My expectations are not unrealistic. I do not expect physicians and genetic counselors to memorize an exhaustive list of the possible symptoms of the approximately 10,000 rare diseases that exist. What needs to be examined is the tendency to operate from a worldview that resists acknowledging the rarer symptoms and recognizing the more unusual presentations as actually normal for that rare disease.

Positive change begins with a willingness to begin to build new paradigms around defining and characterizing rare diseases, particularly in medical literature, and also to address the pressures which drive fears and egos in influencing the healthcare provider’s words and conclusions.

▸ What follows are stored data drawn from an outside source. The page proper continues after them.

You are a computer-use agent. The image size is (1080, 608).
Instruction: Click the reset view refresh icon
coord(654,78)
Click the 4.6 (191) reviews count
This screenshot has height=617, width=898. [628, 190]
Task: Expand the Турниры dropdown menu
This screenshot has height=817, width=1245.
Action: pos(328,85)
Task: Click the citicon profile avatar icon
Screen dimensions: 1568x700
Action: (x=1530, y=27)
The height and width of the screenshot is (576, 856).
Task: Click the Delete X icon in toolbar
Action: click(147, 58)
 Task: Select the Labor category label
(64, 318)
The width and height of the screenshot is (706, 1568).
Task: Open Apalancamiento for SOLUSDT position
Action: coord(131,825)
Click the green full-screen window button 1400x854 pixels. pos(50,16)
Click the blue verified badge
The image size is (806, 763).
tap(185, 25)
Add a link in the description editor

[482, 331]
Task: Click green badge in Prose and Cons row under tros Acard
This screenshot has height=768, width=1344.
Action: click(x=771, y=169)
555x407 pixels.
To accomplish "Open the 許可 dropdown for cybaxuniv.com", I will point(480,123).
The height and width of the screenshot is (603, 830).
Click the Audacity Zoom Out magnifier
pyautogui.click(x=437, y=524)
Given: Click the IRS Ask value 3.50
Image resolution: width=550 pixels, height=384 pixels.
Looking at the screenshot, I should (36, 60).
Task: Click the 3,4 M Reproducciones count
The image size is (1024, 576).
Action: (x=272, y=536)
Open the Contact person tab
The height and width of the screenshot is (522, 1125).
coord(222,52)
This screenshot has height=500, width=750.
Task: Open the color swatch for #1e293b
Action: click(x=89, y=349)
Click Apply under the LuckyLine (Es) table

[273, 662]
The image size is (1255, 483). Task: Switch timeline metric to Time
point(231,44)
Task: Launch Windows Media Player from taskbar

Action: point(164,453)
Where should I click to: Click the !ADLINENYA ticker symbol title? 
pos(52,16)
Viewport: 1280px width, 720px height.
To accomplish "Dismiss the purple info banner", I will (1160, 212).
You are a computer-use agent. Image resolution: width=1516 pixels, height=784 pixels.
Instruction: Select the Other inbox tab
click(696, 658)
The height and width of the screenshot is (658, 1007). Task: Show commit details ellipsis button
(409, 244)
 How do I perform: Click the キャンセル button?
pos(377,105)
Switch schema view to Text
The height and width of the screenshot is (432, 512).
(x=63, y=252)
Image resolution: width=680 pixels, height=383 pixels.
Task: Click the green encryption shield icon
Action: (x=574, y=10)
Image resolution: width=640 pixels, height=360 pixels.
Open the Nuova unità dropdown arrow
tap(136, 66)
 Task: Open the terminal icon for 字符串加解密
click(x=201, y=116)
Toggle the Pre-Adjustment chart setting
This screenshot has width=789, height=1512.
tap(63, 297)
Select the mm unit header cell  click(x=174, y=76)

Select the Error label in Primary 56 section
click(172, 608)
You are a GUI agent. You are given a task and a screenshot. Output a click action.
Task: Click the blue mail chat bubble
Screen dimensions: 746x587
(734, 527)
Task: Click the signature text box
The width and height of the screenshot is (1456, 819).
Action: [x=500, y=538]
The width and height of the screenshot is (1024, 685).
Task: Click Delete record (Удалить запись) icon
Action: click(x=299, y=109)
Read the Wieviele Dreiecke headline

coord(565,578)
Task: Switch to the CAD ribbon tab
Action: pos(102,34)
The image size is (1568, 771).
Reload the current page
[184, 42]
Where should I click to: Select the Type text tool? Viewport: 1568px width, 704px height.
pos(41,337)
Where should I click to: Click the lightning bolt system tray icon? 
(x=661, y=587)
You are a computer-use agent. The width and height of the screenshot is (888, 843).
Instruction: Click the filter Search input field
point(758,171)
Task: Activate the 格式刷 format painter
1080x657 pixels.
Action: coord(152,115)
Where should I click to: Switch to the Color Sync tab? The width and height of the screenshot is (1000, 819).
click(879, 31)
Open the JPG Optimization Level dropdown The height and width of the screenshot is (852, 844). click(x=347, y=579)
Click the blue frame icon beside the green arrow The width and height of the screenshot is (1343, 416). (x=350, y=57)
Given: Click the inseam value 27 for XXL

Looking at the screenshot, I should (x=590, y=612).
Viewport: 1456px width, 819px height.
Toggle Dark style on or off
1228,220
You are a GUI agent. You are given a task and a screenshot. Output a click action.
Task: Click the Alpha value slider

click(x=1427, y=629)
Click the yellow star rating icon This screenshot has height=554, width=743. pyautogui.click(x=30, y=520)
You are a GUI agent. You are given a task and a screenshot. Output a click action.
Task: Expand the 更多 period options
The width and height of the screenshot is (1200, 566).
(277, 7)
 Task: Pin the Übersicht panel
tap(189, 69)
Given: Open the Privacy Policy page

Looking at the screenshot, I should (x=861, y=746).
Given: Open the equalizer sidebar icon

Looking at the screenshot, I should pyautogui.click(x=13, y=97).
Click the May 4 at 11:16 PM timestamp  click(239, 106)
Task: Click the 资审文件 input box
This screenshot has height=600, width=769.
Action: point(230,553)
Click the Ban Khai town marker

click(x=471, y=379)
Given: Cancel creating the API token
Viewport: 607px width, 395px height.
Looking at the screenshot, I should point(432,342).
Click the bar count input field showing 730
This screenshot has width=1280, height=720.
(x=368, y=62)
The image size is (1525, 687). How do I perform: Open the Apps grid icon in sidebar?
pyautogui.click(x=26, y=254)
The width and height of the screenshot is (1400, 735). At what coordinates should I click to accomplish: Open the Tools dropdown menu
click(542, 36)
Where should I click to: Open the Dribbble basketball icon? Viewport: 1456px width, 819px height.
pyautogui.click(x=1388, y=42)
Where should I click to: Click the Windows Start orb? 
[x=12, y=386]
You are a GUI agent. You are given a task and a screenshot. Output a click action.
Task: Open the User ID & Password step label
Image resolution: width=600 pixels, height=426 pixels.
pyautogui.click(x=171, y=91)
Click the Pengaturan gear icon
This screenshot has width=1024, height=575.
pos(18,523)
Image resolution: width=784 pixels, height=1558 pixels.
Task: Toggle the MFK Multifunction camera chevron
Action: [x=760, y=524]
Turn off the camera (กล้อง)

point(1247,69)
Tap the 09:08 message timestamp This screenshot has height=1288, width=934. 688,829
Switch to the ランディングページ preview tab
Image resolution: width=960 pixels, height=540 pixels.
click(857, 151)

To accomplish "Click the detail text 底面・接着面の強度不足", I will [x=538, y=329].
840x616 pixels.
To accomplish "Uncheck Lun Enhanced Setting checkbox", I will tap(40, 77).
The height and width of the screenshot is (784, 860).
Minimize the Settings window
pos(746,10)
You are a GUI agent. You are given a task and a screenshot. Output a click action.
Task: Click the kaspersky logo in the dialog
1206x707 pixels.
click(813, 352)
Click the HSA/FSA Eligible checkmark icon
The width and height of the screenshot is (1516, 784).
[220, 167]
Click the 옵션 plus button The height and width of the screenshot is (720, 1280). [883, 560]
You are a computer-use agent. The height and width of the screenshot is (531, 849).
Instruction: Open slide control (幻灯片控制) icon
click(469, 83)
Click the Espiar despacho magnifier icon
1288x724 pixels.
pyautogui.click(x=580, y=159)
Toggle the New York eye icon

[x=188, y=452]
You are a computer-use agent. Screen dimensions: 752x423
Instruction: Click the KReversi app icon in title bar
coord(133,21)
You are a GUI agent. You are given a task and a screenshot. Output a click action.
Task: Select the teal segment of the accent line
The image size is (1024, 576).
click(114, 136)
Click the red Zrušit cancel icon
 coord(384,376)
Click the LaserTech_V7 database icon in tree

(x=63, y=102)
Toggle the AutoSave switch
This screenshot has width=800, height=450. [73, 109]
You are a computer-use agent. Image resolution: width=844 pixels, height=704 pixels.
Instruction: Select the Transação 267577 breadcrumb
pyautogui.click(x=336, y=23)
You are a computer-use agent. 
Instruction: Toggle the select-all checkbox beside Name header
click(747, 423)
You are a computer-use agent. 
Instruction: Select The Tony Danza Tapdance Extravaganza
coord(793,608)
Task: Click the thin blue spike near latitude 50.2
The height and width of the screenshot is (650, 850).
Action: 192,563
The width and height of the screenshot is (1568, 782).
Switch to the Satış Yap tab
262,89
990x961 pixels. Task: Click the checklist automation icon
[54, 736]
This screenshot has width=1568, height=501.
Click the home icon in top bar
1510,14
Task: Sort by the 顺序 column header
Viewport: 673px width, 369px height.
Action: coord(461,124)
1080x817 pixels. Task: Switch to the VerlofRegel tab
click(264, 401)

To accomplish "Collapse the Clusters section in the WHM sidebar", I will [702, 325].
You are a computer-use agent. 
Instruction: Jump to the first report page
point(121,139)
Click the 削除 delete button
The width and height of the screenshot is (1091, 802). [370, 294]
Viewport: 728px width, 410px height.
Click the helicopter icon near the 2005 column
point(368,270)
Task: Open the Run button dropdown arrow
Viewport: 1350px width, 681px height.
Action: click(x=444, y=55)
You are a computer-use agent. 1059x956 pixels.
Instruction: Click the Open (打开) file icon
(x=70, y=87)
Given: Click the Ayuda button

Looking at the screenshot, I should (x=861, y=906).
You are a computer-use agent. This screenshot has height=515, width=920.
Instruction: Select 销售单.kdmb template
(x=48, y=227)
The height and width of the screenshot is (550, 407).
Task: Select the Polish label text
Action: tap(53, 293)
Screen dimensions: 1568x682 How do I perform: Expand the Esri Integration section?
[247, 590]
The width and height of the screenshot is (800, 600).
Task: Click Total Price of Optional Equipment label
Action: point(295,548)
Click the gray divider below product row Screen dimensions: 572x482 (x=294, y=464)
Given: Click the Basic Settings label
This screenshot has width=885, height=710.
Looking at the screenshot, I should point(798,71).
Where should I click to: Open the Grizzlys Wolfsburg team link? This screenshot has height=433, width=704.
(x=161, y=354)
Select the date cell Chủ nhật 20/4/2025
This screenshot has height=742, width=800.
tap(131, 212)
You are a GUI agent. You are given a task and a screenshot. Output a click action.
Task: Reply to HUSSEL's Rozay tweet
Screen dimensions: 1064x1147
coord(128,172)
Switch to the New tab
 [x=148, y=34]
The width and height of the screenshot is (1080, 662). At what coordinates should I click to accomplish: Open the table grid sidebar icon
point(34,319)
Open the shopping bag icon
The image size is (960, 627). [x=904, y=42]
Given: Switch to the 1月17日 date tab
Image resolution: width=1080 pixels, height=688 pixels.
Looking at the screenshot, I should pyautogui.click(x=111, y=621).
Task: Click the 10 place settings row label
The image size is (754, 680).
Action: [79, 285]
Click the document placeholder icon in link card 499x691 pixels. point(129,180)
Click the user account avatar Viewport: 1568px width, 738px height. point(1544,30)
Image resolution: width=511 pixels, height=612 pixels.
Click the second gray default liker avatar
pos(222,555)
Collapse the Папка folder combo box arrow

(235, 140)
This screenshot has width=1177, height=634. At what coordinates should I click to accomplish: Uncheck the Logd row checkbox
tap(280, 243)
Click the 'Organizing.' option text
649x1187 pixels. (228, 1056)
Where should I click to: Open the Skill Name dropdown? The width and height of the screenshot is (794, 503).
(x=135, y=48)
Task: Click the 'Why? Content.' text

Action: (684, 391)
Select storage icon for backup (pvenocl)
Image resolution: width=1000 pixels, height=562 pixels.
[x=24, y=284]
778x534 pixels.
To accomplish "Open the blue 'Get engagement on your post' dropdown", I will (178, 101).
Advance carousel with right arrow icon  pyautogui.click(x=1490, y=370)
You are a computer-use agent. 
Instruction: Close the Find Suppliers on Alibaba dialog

As a postscript, I recently received a group photo when e-mailing the Niemann Pick (ASMD) Family Support Association in China regarding our children’s book, Extraordinary! In the foreground, I spotted a handsome little boy in a light blue coat whose joint contractures at the elbow and facial features made me instantly think of my son. Another little okapi. I made a special request that little boy receive his own copy of our book. Human beings want to belong, and they deserve to live their best lives, which is often made possible through the gift of medicine as practiced by ethical and enlightened providers.

Livermore, D. CQ: Improving Your CQ to Engage Our Multicultural. World Baker Academic; 2009.